**Problem requirements:** Omit every picture while repeating the entries exactly.
#### Data for this exercise ####
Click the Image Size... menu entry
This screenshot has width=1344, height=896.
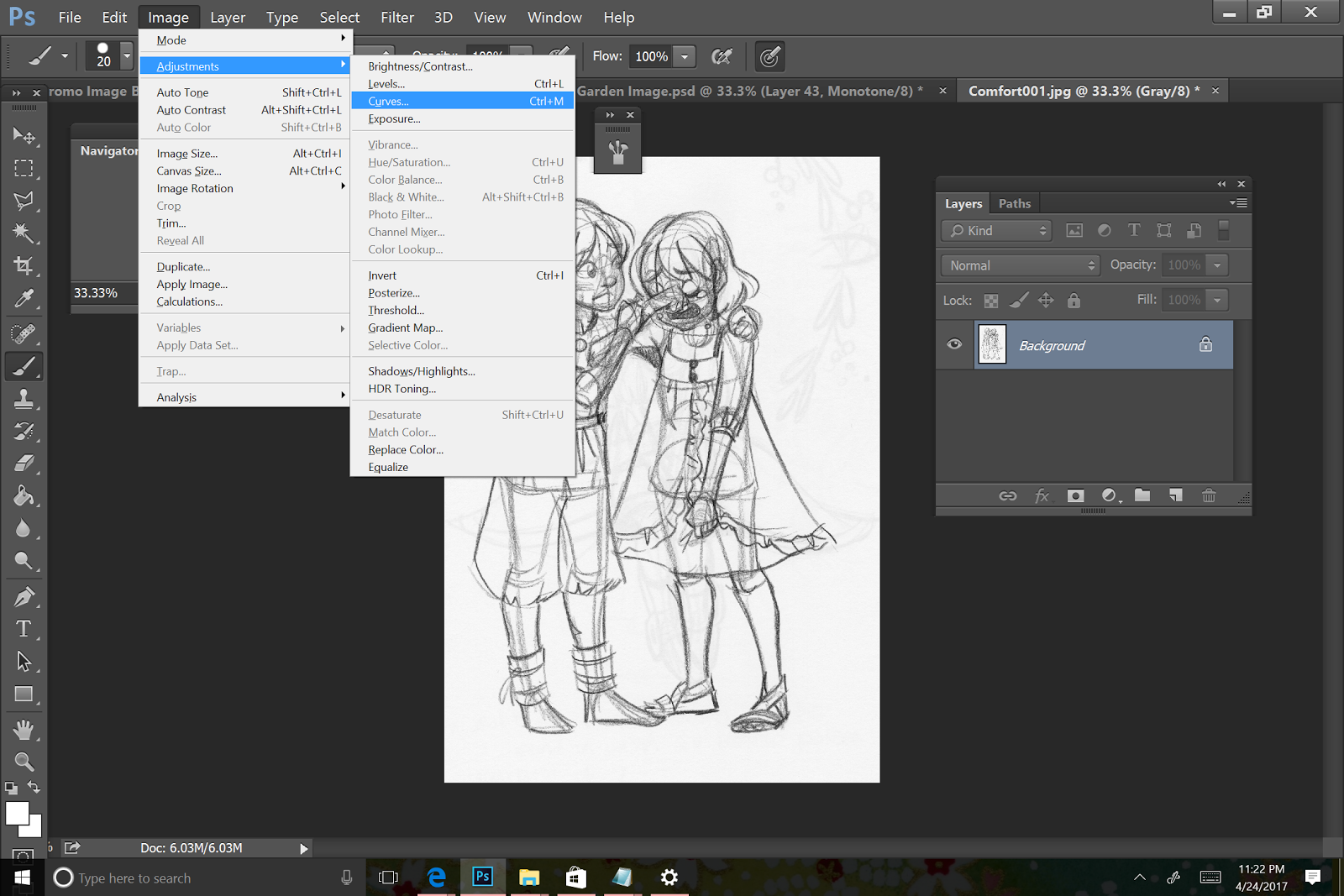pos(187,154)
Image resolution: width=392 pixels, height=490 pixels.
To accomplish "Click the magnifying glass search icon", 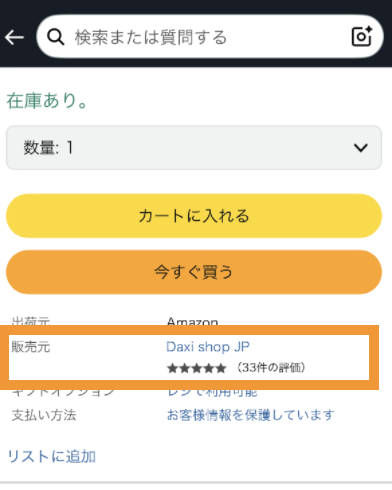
####
**Answer to this exercise:**
Click the Image Size... menu entry
This screenshot has width=1344, height=896.
pos(187,154)
Image resolution: width=392 pixels, height=490 pixels.
To accomplish "Click the magnifying glass search icon", 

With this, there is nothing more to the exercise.